½ cup / 120ml warm water

1 tsp / 5ml sugar

4 cups/ 1 L warm water

1/2 cup/ 120ml brown sugar

½ cup / 120ml molasses

4 Tbsp / 60ml butter, melted

1 Tbsp / 30ml salt

1 Tbsp / 30ml lemon juice

5 cups / 2.25 L dark rye flour

8 cups / 2 L all-purpose flour

2 Tbsp / 30ml melted butter

In a (2 cup / 500ml) cup dissolve sugar and yeast, set aside. In a large mixing bowl, mix warm water, brown sugar, molasses, butter, salt and lemon juice. Stir well. Add dissolved

yeast and rye flour; beat until smooth. Stir in all-purpose flour to form a soft dough. Let rest for 20 min.

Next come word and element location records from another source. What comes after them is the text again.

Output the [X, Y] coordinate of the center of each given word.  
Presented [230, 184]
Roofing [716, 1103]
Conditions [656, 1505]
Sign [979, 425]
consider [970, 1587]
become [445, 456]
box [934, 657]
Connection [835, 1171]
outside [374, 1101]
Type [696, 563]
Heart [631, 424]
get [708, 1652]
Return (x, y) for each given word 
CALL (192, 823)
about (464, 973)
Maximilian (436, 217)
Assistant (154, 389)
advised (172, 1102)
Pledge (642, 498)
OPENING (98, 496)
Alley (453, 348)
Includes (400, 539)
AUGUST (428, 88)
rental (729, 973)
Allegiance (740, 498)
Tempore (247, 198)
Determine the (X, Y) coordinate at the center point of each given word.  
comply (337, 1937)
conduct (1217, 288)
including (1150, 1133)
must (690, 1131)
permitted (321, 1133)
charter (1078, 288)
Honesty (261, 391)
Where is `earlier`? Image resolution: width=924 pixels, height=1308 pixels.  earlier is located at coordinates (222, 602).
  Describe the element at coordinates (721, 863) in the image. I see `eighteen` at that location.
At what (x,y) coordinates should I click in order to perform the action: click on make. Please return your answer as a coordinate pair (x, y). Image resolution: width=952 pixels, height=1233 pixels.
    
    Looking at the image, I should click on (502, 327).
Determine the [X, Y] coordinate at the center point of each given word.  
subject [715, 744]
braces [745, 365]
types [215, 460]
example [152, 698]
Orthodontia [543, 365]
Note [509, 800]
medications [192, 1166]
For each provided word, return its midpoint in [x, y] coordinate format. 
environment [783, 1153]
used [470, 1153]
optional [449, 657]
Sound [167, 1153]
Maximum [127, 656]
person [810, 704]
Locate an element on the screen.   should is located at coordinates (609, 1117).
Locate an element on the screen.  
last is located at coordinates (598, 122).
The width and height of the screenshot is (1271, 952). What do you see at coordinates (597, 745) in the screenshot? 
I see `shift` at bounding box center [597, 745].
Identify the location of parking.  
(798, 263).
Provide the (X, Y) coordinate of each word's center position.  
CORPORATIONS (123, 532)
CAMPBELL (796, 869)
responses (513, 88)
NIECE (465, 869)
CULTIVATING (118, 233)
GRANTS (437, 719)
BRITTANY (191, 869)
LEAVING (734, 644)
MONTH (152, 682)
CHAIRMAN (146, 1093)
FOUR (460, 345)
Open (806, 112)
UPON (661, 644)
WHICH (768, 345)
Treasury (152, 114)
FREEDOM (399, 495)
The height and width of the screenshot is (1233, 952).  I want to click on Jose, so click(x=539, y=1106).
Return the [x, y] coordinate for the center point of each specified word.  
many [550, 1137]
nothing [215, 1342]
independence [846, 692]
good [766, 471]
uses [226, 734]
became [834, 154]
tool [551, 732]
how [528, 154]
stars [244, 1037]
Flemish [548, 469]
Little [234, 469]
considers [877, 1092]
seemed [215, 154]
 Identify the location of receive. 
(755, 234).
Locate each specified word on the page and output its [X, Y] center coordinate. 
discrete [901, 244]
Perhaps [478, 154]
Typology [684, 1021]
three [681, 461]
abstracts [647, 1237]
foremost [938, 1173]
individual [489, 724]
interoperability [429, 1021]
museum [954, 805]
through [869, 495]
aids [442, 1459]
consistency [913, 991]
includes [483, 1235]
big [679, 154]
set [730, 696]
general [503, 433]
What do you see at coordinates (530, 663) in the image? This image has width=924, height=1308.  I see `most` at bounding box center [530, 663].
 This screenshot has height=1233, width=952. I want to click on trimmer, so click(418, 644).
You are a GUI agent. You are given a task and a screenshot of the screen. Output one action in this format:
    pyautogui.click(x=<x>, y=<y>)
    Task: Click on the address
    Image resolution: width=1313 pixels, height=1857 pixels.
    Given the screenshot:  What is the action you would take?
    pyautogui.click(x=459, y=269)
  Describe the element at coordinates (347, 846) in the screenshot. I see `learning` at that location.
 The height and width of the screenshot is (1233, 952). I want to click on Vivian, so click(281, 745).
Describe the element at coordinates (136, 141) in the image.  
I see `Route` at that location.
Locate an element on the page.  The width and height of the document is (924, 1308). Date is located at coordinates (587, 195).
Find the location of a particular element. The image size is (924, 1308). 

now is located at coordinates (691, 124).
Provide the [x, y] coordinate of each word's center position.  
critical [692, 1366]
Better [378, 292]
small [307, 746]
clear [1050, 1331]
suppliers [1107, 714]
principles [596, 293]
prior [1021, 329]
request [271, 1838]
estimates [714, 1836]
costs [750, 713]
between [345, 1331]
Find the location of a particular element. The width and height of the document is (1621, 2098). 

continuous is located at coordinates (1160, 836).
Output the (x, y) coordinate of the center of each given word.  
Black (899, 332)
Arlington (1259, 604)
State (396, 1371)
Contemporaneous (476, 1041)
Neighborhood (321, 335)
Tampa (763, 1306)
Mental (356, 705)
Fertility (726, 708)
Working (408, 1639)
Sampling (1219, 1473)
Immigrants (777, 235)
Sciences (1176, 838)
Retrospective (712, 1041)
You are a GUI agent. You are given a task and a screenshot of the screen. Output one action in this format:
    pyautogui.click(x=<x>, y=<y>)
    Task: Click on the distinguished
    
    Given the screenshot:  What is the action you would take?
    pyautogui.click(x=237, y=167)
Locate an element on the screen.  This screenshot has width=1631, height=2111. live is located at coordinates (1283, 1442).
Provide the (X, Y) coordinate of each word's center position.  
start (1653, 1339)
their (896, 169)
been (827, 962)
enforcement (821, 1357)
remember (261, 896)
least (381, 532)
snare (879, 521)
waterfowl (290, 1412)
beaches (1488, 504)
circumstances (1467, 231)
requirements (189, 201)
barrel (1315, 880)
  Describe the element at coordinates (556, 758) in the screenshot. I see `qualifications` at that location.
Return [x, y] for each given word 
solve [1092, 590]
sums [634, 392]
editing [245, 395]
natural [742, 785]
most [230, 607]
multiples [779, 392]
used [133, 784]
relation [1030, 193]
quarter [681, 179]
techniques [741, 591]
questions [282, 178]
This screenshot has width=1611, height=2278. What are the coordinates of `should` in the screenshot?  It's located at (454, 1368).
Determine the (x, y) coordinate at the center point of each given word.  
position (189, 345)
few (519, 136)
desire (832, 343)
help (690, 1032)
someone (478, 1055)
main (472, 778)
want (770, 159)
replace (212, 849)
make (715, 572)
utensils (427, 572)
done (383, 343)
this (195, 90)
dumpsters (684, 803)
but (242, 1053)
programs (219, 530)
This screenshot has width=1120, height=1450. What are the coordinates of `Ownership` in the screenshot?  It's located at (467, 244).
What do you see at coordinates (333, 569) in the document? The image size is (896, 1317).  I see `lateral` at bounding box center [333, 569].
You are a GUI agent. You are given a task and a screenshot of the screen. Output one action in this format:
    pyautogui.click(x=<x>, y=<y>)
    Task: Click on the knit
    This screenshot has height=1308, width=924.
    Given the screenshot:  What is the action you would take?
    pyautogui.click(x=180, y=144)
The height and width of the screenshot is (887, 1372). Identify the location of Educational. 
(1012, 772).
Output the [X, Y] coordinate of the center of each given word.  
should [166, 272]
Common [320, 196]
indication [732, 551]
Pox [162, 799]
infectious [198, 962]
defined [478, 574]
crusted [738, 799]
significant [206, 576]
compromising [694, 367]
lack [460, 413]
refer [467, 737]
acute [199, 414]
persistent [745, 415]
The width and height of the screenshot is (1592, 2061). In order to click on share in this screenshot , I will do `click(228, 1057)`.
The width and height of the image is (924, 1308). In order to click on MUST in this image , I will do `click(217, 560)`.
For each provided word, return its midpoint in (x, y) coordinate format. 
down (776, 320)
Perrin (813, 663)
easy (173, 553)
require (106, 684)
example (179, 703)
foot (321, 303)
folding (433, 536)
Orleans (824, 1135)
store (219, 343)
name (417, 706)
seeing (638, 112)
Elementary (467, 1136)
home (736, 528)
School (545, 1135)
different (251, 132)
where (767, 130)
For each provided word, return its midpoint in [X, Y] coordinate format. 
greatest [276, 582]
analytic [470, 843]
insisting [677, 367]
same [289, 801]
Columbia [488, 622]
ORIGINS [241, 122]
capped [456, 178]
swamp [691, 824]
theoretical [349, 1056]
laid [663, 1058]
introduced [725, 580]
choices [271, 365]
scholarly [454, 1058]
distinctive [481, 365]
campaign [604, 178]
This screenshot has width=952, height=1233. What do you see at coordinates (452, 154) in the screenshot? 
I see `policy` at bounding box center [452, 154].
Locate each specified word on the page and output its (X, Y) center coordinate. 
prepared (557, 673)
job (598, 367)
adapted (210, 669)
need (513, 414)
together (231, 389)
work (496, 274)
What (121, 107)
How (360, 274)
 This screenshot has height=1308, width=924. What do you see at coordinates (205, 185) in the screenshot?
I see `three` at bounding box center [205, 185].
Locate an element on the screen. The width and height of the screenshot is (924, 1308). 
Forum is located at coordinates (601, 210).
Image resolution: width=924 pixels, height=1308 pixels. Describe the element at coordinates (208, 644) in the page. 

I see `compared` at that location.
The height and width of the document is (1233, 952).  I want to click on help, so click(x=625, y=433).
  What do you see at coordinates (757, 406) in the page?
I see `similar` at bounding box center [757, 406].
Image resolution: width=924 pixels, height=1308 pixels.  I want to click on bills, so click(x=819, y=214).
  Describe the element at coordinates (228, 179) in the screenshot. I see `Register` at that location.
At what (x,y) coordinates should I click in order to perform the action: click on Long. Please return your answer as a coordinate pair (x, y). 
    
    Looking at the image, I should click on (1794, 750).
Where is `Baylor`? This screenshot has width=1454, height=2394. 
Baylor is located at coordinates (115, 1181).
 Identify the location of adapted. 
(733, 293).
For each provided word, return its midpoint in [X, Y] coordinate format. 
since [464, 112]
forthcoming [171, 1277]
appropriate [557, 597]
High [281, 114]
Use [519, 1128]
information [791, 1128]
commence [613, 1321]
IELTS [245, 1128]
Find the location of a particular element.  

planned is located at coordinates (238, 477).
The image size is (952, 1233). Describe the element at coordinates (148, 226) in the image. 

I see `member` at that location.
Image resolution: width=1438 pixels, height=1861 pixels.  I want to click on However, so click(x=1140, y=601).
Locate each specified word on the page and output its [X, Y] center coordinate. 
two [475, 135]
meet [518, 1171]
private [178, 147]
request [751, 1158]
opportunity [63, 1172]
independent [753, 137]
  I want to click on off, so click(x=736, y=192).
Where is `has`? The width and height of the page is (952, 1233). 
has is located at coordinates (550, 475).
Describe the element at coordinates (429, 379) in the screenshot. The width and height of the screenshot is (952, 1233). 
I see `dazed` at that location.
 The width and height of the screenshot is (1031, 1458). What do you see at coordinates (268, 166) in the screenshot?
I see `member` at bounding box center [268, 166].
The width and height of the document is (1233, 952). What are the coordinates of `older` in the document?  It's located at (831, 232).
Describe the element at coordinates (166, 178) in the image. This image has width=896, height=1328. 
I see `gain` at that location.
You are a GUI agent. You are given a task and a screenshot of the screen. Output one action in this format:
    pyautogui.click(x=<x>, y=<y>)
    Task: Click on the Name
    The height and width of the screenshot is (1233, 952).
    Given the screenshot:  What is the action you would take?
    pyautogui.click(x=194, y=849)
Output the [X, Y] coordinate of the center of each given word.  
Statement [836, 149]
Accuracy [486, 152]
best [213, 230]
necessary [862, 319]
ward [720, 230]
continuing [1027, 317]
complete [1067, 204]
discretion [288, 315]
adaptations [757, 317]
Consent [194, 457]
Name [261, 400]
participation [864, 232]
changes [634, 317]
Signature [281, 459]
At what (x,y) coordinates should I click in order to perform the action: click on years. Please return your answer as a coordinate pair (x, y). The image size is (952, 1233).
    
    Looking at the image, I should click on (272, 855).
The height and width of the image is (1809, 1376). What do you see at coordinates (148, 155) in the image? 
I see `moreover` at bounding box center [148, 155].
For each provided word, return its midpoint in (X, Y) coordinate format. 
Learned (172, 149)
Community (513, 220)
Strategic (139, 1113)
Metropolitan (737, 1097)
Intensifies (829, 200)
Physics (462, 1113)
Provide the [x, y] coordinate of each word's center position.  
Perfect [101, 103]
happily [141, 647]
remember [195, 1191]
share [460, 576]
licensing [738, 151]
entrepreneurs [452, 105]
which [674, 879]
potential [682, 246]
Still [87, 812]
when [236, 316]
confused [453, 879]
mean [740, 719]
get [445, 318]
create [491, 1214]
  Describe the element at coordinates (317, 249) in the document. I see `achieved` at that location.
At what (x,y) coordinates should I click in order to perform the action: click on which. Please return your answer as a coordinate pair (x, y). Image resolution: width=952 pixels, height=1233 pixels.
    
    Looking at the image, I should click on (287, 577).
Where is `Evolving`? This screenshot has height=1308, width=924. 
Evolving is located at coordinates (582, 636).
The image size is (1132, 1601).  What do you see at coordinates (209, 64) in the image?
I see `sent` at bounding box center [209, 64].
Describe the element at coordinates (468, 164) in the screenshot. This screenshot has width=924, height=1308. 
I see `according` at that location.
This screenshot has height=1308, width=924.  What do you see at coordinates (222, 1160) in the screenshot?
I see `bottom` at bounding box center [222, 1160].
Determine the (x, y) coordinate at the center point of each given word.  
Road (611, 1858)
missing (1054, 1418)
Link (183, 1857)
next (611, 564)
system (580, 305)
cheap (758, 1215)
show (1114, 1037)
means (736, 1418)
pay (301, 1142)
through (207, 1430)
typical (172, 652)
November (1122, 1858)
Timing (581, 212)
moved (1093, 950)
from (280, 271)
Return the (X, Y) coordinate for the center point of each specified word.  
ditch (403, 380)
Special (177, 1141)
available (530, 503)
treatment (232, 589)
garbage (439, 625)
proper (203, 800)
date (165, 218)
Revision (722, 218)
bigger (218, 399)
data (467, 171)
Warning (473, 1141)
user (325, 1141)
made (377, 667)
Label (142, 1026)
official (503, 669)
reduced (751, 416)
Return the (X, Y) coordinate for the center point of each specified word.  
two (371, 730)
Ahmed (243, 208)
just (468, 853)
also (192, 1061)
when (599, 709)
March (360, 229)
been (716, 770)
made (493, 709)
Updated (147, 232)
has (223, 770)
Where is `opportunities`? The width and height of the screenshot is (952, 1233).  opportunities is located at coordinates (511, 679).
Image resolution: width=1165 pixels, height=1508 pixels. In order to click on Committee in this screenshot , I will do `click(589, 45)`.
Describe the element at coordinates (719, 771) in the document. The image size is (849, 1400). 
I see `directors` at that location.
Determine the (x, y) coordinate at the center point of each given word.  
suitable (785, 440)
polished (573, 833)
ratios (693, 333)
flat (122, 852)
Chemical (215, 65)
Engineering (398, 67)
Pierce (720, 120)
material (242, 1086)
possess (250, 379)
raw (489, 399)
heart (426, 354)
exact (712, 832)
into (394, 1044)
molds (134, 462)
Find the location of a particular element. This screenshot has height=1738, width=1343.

Turn onto a floured surface and knead until smooth and elastic. Place into a greased bowl and cover; let rise until doubled, about 1 ½ hours.

Punch down and shape into 4 round loaves. Place on parchment lined baking sheets. Cover and let rise 45-60 min. Bake at 350 F/ 180 C for 30 to 40 min. or until golden brown. Brush with butter. Yields: 4 loaves. Can be frozen.